夜噺骨董談義

収集品、自分で作ったもの、見せていただいた品々などを題材に感想談など

男の隠れ家の漆器たち

2017-05-17 00:01:00 | 漆器
息子が具合が悪そう五月の連休の最初は、遠出せずに家で納戸から漆器類を引っ張り出してきて手入れしていました。



母がダンボールに整理していた脚付きの富嶽図の膳です。



高い脚でないので、茶懐石でも使えるかな? 基本的に茶懐石では脚付きの膳は使わず、盆を使うと思ったほうがいいでしょう。



一般的には真塗の盆を使いますが、おもてなしですので違った趣向でも一向に構わないと思います。真塗の作品は以前に紹介したことがありますので省略します。



このような膳は今では買うと高価ですが、これほど塗りがしっかりしている作品はもはや新品ではないかもしれません。



漆器というものものも大切なのは品格です。しっとりした時を経た漆の趣があります。近代の漆器は絵も下手糞、漆は中国製、下地や漆の厚みも薄っぺらという状況です。古い漆器をネットオークションで探してもいいものは皆無に近いと思われます。



こちらは「三の膳」用の丸い脚付きの梨地の作品です。



20客揃いで遺っていますが、なかなか傷の無い状態で遺していくのは難しいものです。今回のように数年に一度は手入れしておかないと、漆器にカビがついてきます。



最近の方は、漆器の碗や箸を平気で他の陶磁器の食器と一緒に水につけておいたりしますが、そのようなことは子供の頃に母から怒られたものです。漆器の手入れの仕方も母からきちんと教わったものです。



日本人が日本古来の食器を使わなくなり、手入れの仕方すら知らないようです。



これは梨地の大きな盛り付け用の碗です。



祖父が作らせた家紋入りの漆器は多々あります。個々にも家紋入りで個人の銘入りが入った作を作ってくれており、箸、箸箱、汁椀は誕生祝にもらっています。祖父の眼は確かで、中途半端な作は受け入れなかったようです。



亀の家紋は祖父が作ったものです。商売は5つの事業の種類を基本とし、「人は三人を柱として事業」を行なうこと、そして「家族三人、兄弟三人」で仲良く暮らせという意図・・。
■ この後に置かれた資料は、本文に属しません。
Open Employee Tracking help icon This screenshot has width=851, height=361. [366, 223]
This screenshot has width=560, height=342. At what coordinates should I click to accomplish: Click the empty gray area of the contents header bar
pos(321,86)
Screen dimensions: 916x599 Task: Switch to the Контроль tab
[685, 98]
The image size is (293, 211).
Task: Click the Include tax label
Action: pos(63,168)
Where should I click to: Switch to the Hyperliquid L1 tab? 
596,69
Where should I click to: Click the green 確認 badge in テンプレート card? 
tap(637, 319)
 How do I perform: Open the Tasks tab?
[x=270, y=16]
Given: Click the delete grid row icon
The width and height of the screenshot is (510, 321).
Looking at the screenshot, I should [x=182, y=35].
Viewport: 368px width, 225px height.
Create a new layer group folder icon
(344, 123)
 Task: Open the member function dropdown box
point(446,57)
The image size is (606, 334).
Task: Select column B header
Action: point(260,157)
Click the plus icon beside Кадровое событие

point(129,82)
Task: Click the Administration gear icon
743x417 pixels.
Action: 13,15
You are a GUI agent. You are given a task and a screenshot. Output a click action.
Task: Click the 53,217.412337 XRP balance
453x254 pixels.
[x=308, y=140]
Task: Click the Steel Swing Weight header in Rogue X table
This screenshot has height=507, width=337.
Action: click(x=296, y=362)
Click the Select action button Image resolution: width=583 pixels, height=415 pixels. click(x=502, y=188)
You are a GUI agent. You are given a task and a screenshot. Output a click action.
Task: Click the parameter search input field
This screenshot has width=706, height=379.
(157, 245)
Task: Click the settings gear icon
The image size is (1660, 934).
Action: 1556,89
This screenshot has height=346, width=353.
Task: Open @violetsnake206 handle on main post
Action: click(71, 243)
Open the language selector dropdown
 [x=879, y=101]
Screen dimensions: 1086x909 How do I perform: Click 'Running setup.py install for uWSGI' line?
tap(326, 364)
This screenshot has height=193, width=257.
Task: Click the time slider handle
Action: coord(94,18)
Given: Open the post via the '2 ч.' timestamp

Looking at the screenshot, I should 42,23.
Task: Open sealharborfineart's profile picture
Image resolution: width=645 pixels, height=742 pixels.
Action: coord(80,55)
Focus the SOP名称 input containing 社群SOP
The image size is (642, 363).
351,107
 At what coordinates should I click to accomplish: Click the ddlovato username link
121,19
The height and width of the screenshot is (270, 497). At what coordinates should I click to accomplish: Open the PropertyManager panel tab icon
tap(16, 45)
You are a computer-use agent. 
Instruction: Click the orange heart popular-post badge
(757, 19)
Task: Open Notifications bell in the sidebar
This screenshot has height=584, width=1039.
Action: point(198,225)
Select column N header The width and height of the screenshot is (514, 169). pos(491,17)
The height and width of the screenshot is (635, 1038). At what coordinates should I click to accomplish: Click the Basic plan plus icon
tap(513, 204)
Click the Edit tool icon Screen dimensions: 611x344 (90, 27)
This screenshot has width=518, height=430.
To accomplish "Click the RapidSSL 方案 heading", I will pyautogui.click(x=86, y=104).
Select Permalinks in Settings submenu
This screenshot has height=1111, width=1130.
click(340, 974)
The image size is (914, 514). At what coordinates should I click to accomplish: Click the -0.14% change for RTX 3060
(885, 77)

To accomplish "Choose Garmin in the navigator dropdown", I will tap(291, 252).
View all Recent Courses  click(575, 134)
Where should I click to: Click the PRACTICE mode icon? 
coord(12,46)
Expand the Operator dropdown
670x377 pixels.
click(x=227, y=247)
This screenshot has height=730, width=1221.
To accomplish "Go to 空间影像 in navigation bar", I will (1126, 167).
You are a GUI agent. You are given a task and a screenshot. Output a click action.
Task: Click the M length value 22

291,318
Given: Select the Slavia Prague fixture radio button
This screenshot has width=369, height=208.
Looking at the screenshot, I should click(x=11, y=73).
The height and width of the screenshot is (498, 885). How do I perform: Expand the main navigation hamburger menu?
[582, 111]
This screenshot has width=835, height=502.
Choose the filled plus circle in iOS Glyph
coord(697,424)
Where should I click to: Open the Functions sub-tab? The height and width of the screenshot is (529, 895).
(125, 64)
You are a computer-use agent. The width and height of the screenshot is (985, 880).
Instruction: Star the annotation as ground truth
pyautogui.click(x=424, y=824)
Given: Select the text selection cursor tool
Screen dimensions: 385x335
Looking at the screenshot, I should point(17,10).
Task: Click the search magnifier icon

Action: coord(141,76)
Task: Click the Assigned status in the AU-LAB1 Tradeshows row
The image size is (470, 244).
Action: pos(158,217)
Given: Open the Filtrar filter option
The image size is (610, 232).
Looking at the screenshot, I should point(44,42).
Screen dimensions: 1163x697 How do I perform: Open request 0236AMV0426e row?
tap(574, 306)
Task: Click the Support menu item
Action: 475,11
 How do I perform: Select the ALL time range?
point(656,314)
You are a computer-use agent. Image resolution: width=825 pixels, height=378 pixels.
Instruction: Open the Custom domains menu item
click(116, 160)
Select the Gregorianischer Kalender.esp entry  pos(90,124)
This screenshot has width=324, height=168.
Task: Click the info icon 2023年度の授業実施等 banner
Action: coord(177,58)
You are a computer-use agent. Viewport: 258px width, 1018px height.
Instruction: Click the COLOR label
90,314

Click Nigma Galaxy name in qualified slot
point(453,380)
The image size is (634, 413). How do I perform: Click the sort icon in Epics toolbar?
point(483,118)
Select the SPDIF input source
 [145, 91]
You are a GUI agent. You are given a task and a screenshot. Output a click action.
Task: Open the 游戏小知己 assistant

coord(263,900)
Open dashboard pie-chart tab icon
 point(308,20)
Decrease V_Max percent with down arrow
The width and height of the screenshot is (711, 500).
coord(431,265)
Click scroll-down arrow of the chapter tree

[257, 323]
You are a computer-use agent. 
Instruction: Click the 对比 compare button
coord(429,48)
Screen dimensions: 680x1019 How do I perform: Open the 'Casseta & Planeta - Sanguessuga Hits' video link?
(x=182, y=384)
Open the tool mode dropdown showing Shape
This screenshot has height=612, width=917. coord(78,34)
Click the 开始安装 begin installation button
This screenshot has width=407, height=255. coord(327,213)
「銀吹」に家紋入りは高級品で、「銀吹」の作品は一般的には作られておらず、当方には他にお膳、御櫃、汁椀が揃いであります。

家紋入の重箱はもうひとつあります。



兄弟三人に配られたようです。



重箱には盆と膳がセットになっています。



輪島に特注で作らせたようです。



現代でもこのような特注は可能で、名前入は価格も安くすぐにできますが、この家紋は面倒そうです。



椀以外の食器には陶磁器が多く、柿右衛門の揃い、平戸焼の揃いがあります。



家紋入りは普段使いには支障があるようなので、家紋が入っていないものもあります。



本日紹介した作品は手入れもきちんとされており、保存状態も良好なのですが、山とある他の漆器のメンテナンスに手をかけだすとかなりの労力と費用を費やすことになりそうです。